Due to Chevron's capture of the prosecutorial apparatus in my case, and Garland’s refusal to step in and stop the private prosecution, I lost my liberty for more than ten times longer than the longest previous sentence ever given a lawyer for my supposed crime (90 days of house arrest). By the way, no lawyer in US history prior to me was ever prosecuted for my conduct, much less jailed over it. (Technically, that conduct was appealing a discovery order in a civil case — something that thousands of lawyers have done in our history without anyone of them ever being charged with a crime.)
My long detention severely impacted me and my family, not to mention the many thousands of people in the Amazon who depended on me to help fight for a clean-up of their ancestral lands. It was a brutal assault on my rights but it served Chevron's interests perfectly.
Our intensifying battle to nullify my Chevron-orchestrated misdemeanor contempt conviction "won" by Glavin in a non-jury trial overseen by the Chevron-linked Judge Preska is far from over. We will file a response to Garland’s position. We will continue to urge him to join us in fighting for justice. Ultimately, the Supreme Court will make its own decision. If that doesn't work, we will head to international courts to seek relief.
Please count on us. We will stay the course and challenge each instance of judicial hypocrisy from Chevron, the DOJ, and Attorney General Garland when and where we find it. 👊🔥👍
As an attorney I am appalled that what happened to Steve Donziger could happen in this country. It’s a mockery of the concept of justice and it was simply a case of Chevron demonstrating their power over our Federal judiciary in my opinion.

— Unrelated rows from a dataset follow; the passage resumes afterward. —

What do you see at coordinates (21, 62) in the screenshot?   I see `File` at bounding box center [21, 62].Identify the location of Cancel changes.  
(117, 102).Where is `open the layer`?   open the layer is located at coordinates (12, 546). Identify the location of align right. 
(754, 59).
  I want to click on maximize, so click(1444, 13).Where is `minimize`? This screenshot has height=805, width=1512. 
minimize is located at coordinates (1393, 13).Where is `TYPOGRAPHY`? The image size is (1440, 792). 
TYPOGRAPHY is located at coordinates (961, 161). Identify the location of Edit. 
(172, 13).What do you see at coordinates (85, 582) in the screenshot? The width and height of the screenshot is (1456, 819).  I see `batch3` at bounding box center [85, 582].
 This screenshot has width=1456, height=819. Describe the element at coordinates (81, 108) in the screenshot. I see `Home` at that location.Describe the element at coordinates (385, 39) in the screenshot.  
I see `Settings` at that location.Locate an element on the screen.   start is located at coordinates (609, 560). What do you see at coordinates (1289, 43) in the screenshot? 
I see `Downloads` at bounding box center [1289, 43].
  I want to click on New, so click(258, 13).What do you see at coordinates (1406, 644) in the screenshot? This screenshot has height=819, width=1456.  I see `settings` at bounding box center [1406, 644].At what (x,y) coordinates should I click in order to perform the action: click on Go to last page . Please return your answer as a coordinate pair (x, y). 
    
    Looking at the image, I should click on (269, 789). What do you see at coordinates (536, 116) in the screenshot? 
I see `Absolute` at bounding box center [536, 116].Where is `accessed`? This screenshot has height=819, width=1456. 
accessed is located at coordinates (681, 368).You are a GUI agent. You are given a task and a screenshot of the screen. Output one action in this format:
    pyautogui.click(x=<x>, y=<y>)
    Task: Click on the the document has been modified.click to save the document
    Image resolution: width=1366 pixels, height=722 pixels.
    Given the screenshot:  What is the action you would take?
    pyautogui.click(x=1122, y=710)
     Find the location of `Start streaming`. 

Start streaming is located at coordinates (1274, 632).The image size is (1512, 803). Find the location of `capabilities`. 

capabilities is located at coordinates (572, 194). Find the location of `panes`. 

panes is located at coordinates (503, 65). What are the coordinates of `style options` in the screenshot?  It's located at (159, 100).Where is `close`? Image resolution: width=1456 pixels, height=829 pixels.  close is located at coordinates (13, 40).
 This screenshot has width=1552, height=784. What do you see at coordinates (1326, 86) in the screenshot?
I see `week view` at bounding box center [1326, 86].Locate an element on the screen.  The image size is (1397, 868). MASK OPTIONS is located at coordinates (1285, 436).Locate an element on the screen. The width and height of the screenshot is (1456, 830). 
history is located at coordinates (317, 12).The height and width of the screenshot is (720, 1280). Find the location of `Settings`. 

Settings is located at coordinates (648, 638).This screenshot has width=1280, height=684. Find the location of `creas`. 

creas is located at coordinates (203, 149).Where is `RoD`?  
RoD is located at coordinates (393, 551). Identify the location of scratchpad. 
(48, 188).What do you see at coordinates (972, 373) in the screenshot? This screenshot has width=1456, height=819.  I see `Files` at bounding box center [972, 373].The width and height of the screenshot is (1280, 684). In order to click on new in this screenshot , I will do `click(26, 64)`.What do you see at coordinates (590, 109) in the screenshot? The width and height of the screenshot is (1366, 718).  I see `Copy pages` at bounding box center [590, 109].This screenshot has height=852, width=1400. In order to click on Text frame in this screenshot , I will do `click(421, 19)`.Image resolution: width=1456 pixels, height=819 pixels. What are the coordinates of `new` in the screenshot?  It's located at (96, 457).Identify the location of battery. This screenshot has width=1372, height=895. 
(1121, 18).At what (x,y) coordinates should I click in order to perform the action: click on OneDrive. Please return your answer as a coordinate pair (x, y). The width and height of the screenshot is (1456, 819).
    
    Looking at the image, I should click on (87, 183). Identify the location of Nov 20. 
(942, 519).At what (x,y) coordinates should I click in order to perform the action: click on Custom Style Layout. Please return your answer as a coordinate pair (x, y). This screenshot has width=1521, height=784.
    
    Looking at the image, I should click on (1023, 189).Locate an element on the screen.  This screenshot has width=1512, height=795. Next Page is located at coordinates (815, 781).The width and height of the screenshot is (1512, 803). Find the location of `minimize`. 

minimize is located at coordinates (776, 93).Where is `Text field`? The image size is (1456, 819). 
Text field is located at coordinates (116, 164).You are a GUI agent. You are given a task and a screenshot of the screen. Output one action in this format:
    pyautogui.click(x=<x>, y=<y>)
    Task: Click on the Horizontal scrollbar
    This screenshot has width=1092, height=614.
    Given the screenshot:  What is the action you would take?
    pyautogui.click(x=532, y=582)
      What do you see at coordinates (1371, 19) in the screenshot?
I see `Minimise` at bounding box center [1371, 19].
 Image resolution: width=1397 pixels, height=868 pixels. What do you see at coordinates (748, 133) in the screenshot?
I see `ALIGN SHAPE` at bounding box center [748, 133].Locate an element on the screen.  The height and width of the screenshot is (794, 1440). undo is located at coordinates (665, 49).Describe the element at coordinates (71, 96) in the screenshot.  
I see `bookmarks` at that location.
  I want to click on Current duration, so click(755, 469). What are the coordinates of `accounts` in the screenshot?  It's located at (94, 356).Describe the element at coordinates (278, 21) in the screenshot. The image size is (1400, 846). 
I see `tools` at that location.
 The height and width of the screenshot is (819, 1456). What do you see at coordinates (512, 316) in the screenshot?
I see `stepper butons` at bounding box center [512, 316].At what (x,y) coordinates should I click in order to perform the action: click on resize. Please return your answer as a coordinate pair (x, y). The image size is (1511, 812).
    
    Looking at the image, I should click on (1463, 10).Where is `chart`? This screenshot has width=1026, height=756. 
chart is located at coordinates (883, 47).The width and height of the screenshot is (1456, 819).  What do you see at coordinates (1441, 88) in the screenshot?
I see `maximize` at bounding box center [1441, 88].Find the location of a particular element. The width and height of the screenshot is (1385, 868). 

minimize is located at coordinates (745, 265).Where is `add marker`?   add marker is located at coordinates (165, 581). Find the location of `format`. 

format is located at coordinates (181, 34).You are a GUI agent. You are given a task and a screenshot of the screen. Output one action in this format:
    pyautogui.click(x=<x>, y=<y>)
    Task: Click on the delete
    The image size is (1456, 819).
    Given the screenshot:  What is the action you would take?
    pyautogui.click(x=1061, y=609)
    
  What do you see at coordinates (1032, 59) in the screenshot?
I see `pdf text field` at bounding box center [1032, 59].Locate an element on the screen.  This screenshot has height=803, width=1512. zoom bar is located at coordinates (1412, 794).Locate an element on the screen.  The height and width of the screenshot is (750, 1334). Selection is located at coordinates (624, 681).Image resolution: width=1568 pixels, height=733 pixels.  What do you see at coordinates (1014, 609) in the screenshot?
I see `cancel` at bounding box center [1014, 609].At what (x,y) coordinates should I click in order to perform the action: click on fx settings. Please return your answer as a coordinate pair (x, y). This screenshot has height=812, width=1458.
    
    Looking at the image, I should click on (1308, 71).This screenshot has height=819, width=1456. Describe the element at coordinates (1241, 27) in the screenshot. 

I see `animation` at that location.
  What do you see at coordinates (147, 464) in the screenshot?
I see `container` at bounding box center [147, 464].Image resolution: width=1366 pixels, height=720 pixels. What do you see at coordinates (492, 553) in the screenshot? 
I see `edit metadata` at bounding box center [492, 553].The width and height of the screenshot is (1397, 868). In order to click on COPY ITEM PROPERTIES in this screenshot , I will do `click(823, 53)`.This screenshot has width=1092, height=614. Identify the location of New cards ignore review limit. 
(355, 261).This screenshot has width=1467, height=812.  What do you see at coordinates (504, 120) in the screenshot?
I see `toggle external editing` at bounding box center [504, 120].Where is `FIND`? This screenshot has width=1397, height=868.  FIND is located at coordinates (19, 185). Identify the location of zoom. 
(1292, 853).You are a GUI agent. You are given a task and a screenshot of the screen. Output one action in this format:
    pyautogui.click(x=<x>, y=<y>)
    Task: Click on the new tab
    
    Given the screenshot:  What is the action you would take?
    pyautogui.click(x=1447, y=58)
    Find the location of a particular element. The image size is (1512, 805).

Shame on Kaplan, Preska, Glavin and all judges and lawyers who took a part in this grave injustice.
Merrick Garland, by his actions and his inactions, particularly in regard to Steven Donziger, is showing us who he truly is, and it is not a pretty sight.
Can we believe that such a man will prosecute Donald Trump? I do not think so. Allowing Trump and his enablers to go freely about their business, allowing them continued involvement with the governing of this country, while Steven Donziger is allowed to be hounded by Chevron's lawyers and judges, reveals that Merrick Garland and the Biden administration are content to destroy justice in America. They are playing a fearful game, which will not end well for any of us.